▶ **Work item**: Every line of the records below should be restated exactly.

====== Working data

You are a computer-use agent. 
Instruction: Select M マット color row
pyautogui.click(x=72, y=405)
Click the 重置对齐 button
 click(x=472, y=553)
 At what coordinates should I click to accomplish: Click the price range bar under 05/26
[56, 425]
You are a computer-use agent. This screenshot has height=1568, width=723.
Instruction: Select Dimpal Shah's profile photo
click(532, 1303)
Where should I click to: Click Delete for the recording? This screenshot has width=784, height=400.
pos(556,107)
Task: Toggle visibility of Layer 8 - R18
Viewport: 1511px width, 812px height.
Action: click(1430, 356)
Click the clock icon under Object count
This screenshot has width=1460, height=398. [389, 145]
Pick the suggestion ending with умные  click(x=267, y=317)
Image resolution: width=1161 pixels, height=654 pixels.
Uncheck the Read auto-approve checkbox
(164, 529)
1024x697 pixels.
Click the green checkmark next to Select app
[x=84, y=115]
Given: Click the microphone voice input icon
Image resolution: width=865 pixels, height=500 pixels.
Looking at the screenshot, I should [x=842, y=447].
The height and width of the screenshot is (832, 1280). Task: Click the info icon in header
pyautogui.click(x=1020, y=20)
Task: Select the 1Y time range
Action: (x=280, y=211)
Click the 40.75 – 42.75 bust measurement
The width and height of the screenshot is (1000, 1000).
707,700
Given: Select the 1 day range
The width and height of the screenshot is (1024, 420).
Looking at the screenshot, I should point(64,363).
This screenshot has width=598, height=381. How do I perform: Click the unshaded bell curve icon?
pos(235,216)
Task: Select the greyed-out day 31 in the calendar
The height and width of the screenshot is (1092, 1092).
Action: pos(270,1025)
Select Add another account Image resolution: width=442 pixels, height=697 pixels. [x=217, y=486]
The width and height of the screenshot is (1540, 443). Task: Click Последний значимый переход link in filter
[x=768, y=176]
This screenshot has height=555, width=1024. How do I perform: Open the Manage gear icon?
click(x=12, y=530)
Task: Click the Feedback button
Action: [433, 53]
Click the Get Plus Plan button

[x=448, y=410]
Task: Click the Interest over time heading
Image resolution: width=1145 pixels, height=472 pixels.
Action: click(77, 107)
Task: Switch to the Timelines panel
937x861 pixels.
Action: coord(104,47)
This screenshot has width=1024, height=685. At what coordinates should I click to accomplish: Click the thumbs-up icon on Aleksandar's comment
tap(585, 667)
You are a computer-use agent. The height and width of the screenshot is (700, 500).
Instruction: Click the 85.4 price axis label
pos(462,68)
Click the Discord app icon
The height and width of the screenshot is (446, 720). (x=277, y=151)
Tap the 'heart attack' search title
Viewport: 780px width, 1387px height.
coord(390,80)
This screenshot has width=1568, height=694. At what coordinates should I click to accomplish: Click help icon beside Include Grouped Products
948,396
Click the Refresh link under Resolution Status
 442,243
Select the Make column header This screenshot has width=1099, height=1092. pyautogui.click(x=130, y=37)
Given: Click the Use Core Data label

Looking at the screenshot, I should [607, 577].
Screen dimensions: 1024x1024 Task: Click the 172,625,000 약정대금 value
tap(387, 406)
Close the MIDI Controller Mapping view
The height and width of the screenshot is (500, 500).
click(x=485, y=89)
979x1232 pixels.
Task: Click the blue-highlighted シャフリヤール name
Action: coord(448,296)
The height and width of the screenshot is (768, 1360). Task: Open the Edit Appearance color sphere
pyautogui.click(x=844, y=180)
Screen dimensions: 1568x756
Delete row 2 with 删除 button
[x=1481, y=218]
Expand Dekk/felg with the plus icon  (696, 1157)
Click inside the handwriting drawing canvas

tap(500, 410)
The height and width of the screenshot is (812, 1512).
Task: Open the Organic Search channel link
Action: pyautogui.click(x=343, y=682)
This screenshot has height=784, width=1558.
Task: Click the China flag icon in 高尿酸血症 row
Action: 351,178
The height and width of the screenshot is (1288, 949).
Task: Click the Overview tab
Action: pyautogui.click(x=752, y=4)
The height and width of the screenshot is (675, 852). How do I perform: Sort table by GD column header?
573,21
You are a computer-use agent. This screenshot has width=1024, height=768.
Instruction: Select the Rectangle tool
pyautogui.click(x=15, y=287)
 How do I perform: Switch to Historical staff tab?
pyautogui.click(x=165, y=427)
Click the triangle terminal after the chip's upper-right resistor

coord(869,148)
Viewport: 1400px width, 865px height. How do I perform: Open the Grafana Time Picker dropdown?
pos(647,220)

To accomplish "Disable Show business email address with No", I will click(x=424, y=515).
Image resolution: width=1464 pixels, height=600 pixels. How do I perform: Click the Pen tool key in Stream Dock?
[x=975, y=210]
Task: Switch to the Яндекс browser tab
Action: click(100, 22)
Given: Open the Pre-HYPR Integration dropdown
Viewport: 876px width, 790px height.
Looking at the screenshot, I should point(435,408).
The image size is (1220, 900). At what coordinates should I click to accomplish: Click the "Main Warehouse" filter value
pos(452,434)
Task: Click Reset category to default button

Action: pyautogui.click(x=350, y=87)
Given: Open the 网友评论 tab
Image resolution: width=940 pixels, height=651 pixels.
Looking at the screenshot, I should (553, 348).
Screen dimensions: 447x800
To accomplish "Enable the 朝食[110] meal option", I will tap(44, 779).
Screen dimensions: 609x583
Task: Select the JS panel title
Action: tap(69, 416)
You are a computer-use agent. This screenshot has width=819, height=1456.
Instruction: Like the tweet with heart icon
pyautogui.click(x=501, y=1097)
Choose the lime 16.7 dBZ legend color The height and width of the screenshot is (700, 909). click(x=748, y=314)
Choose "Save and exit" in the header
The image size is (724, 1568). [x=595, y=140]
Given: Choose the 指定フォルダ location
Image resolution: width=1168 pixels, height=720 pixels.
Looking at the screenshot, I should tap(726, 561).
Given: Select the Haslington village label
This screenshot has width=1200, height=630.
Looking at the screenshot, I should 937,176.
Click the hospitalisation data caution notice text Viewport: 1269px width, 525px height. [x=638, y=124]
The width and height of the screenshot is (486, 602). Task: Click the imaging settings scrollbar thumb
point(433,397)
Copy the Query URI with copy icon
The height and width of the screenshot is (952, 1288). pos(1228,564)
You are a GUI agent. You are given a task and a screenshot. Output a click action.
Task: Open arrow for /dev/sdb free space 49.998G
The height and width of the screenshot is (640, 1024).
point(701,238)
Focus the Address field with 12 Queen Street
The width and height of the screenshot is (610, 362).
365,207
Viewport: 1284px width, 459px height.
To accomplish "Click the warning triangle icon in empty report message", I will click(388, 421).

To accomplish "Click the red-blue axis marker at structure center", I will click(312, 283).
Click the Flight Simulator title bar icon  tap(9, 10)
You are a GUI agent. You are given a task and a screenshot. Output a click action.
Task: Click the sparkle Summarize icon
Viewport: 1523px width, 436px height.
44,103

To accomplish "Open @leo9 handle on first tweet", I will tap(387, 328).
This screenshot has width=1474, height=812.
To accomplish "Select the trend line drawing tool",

============

▶ **The answer**:
You are a computer-use agent. 
Instruction: Select M マット color row
pyautogui.click(x=72, y=405)
Click the 重置对齐 button
 click(x=472, y=553)
 At what coordinates should I click to accomplish: Click the price range bar under 05/26
[56, 425]
You are a computer-use agent. This screenshot has height=1568, width=723.
Instruction: Select Dimpal Shah's profile photo
click(532, 1303)
Where should I click to: Click Delete for the recording? This screenshot has width=784, height=400.
pos(556,107)
Task: Toggle visibility of Layer 8 - R18
Viewport: 1511px width, 812px height.
Action: click(1430, 356)
Click the clock icon under Object count
This screenshot has width=1460, height=398. [389, 145]
Pick the suggestion ending with умные  click(x=267, y=317)
Image resolution: width=1161 pixels, height=654 pixels.
Uncheck the Read auto-approve checkbox
(164, 529)
1024x697 pixels.
Click the green checkmark next to Select app
[x=84, y=115]
Given: Click the microphone voice input icon
Image resolution: width=865 pixels, height=500 pixels.
Looking at the screenshot, I should [x=842, y=447].
The height and width of the screenshot is (832, 1280). Task: Click the info icon in header
pyautogui.click(x=1020, y=20)
Task: Select the 1Y time range
Action: (x=280, y=211)
Click the 40.75 – 42.75 bust measurement
The width and height of the screenshot is (1000, 1000).
707,700
Given: Select the 1 day range
The width and height of the screenshot is (1024, 420).
Looking at the screenshot, I should point(64,363).
This screenshot has width=598, height=381. How do I perform: Click the unshaded bell curve icon?
pos(235,216)
Task: Select the greyed-out day 31 in the calendar
The height and width of the screenshot is (1092, 1092).
Action: pos(270,1025)
Select Add another account Image resolution: width=442 pixels, height=697 pixels. [x=217, y=486]
The width and height of the screenshot is (1540, 443). Task: Click Последний значимый переход link in filter
[x=768, y=176]
This screenshot has height=555, width=1024. How do I perform: Open the Manage gear icon?
click(x=12, y=530)
Task: Click the Feedback button
Action: [433, 53]
Click the Get Plus Plan button

[x=448, y=410]
Task: Click the Interest over time heading
Image resolution: width=1145 pixels, height=472 pixels.
Action: click(77, 107)
Task: Switch to the Timelines panel
937x861 pixels.
Action: coord(104,47)
This screenshot has width=1024, height=685. At what coordinates should I click to accomplish: Click the thumbs-up icon on Aleksandar's comment
tap(585, 667)
You are a computer-use agent. The height and width of the screenshot is (700, 500).
Instruction: Click the 85.4 price axis label
pos(462,68)
Click the Discord app icon
The height and width of the screenshot is (446, 720). (x=277, y=151)
Tap the 'heart attack' search title
Viewport: 780px width, 1387px height.
coord(390,80)
This screenshot has width=1568, height=694. At what coordinates should I click to accomplish: Click help icon beside Include Grouped Products
948,396
Click the Refresh link under Resolution Status
 442,243
Select the Make column header This screenshot has width=1099, height=1092. pyautogui.click(x=130, y=37)
Given: Click the Use Core Data label

Looking at the screenshot, I should [607, 577].
Screen dimensions: 1024x1024 Task: Click the 172,625,000 약정대금 value
tap(387, 406)
Close the MIDI Controller Mapping view
The height and width of the screenshot is (500, 500).
click(x=485, y=89)
979x1232 pixels.
Task: Click the blue-highlighted シャフリヤール name
Action: coord(448,296)
The height and width of the screenshot is (768, 1360). Task: Open the Edit Appearance color sphere
pyautogui.click(x=844, y=180)
Screen dimensions: 1568x756
Delete row 2 with 删除 button
[x=1481, y=218]
Expand Dekk/felg with the plus icon  (696, 1157)
Click inside the handwriting drawing canvas

tap(500, 410)
The height and width of the screenshot is (812, 1512).
Task: Open the Organic Search channel link
Action: pyautogui.click(x=343, y=682)
This screenshot has height=784, width=1558.
Task: Click the China flag icon in 高尿酸血症 row
Action: 351,178
The height and width of the screenshot is (1288, 949).
Task: Click the Overview tab
Action: pyautogui.click(x=752, y=4)
The height and width of the screenshot is (675, 852). How do I perform: Sort table by GD column header?
573,21
You are a computer-use agent. This screenshot has width=1024, height=768.
Instruction: Select the Rectangle tool
pyautogui.click(x=15, y=287)
 How do I perform: Switch to Historical staff tab?
pyautogui.click(x=165, y=427)
Click the triangle terminal after the chip's upper-right resistor

coord(869,148)
Viewport: 1400px width, 865px height. How do I perform: Open the Grafana Time Picker dropdown?
pos(647,220)

To accomplish "Disable Show business email address with No", I will click(x=424, y=515).
Image resolution: width=1464 pixels, height=600 pixels. How do I perform: Click the Pen tool key in Stream Dock?
[x=975, y=210]
Task: Switch to the Яндекс browser tab
Action: click(100, 22)
Given: Open the Pre-HYPR Integration dropdown
Viewport: 876px width, 790px height.
Looking at the screenshot, I should point(435,408).
The image size is (1220, 900). At what coordinates should I click to accomplish: Click the "Main Warehouse" filter value
pos(452,434)
Task: Click Reset category to default button

Action: pyautogui.click(x=350, y=87)
Given: Open the 网友评论 tab
Image resolution: width=940 pixels, height=651 pixels.
Looking at the screenshot, I should (553, 348).
Screen dimensions: 447x800
To accomplish "Enable the 朝食[110] meal option", I will tap(44, 779).
Screen dimensions: 609x583
Task: Select the JS panel title
Action: tap(69, 416)
You are a computer-use agent. This screenshot has width=819, height=1456.
Instruction: Like the tweet with heart icon
pyautogui.click(x=501, y=1097)
Choose the lime 16.7 dBZ legend color The height and width of the screenshot is (700, 909). click(x=748, y=314)
Choose "Save and exit" in the header
The image size is (724, 1568). [x=595, y=140]
Given: Choose the 指定フォルダ location
Image resolution: width=1168 pixels, height=720 pixels.
Looking at the screenshot, I should tap(726, 561).
Given: Select the Haslington village label
This screenshot has width=1200, height=630.
Looking at the screenshot, I should 937,176.
Click the hospitalisation data caution notice text Viewport: 1269px width, 525px height. [x=638, y=124]
The width and height of the screenshot is (486, 602). Task: Click the imaging settings scrollbar thumb
point(433,397)
Copy the Query URI with copy icon
The height and width of the screenshot is (952, 1288). pos(1228,564)
You are a GUI agent. You are given a task and a screenshot. Output a click action.
Task: Open arrow for /dev/sdb free space 49.998G
The height and width of the screenshot is (640, 1024).
point(701,238)
Focus the Address field with 12 Queen Street
The width and height of the screenshot is (610, 362).
365,207
Viewport: 1284px width, 459px height.
To accomplish "Click the warning triangle icon in empty report message", I will click(388, 421).

To accomplish "Click the red-blue axis marker at structure center", I will click(312, 283).
Click the Flight Simulator title bar icon  tap(9, 10)
You are a GUI agent. You are given a task and a screenshot. Output a click action.
Task: Click the sparkle Summarize icon
Viewport: 1523px width, 436px height.
44,103

To accomplish "Open @leo9 handle on first tweet", I will tap(387, 328).
This screenshot has width=1474, height=812.
To accomplish "Select the trend line drawing tool",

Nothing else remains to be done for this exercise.